Shamima Begum says she never considered stopping journey to join ISIS

Shamima Begum boasts her journey to Syria was ‘easy’ and says she ‘could have turned back’ as BBC podcast retraces her steps via ISIS smuggling network

  • Begum tells podcast she could have safely returned to the UK but chose not to 
  • Tells presenter she ‘thinks’ she’d have been able to turn back but she was ‘afraid’ 
  • She also Begum describes the process of crossing the Syrian border as ‘easy’

Shamima Begum has admitted she never once considered turning back as she travelled 700 miles through Turkey to join ISIS. 

The former London schoolgirl, who was 15 when she made the journey in 2015, tells a new BBC podcast she could have safely returned to the UK but chose not to. 

Questioned by journalist Joshua Baker whether she ever considered going back on her plan to join the death cult, she says: ‘No, not along the journey.’ 

Asked if it would have been possible not to cross into Syria, she answers: ‘I think so yeah. But I think I would have been pressured to continue by my friends and by the smuggler. And at that point I was so afraid of being arrested and going to prison.’

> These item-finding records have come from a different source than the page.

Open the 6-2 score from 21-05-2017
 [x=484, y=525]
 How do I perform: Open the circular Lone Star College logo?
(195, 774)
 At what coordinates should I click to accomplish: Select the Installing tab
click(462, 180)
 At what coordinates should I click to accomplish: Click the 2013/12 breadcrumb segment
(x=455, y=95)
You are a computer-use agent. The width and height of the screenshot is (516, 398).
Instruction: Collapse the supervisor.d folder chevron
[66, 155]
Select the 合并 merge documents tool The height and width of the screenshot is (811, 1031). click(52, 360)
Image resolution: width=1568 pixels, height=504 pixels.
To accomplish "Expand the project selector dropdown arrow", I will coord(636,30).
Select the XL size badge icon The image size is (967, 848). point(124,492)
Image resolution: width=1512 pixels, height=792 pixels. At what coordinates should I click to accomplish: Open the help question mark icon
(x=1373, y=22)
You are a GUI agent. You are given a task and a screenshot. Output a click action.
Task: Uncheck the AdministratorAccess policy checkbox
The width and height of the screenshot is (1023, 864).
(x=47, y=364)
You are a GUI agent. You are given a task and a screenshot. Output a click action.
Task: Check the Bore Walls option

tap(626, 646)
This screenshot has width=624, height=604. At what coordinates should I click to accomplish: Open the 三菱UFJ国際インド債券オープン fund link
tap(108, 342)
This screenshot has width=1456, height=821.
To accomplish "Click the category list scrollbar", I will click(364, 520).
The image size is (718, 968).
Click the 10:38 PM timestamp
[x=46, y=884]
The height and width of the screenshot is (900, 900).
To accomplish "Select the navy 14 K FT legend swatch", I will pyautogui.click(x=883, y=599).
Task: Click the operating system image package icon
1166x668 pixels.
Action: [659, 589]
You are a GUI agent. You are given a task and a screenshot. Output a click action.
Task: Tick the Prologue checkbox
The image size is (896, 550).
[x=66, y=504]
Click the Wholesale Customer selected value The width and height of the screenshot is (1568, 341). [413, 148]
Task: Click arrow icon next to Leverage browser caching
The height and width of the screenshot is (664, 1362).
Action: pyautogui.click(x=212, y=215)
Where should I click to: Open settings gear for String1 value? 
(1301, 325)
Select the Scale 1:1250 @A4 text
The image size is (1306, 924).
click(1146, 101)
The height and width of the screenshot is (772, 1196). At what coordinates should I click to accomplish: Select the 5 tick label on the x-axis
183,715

Begum also describes the process of crossing the Syrian border as ‘easy’.  

Shamima Begum tells a new episode of a BBC podcast she could have safely returned to the UK but chose not to

In episode two of I’m Not a Monster: The Shamima Begum Story, Baker retraces Begum’s story across Turkey to Syria. 

The presenter and local journalist Zeynep Bilginsoy begin at a bus station in Istanbul where the Londoner and her two friends met a smuggler, said to be Mohammed Al Rasheed.

Describing her onward journey, she says: ‘We were in the coach for half a day, then got off and got into a bunch of cars and switched cars seven times before reaching the border. 

‘At some points we got separated as well and were wondering what was going on. A lot of adrenaline was going through us.’

Recalling the moment they reached the border, she says: ‘There were Syrian men waiting for us who helped carry our bags and the smuggler told us to go with them across the border. It was very easy.’ 

Baker and Bilginsoy track down a taxi she travelled in through Turkey but the driver refuses to talk to them. 

In episode two of I’m Not a Monster: The Shamima Begum Story, presenter Joshua Baker retraces Begum’s story across Turkey to Syria. Pictured: Begum with her friends, Amira Abase and Kadiza Sultana at Istanbul bus station 

They then try to speak to people smugglers, and in one terrifying exchange, a gangster asks the pair for money, and when they ignore his request threatens to make them ‘disappear’. 

Later, Baker is handed a secret memo on Mohammed Al Rasheed – the ISIS people smuggler and Canadian spy who is accused of smuggling Begum and her two friends into Syria – with the warning to ‘be careful’ because it could ’embarrass powerful people’.  

The BBC has come under fire for giving Begum a 10-part podcast, which sees her claim that she is different from how people perceive her.

It is understood that no money has been paid to her by the BBC for her participation in the series. 

But critics claim the corporation should not be giving her the ‘oxygen’ of publicity amid concerns it will allow her to ‘spin’ a ‘sob story’ and use it as a PR opportunity.

Campaign group the TaxPayers’ Alliance said in a social media post that the BBC licence fee money ‘should not be supporting this disgraceful PR exercise to spin the sob story of an Isis bride’. 

The BBC has insisted the series is ‘not a platform for Shamima Begum to give her unchallenged story’ but a ‘robust, public interest investigation’

In 2015, Begum (centre), then 15, Sultana (left), 15, and Abase (right), 16, fled their East London homes to join IS. Her two companions are believed to have died while there

The BBC has said the series is ‘not a platform for Shamima Begum to give her unchallenged story’ but a ‘robust, public interest investigation’. 

In the opening episode she claims: ‘I’m not this person that they think I am being perceived as in the media, you know I’m just so much more than ISIS and I’m so much more than everything I’ve been through.’

She also talks about when she left to go to Syria to join the terror group, saying she had packed mint chocolate because you could not find it in that country. 

In another section, Begum says that when people thought of Isis they ‘think of me because I’ve been put on the media so much.’ The two other girls that joined her – who also attended Bethnal Green Academy – were Amira Abase and Kadiza Sultana. 

The podcast explores how Begum got to Syria and what she did when she arrived.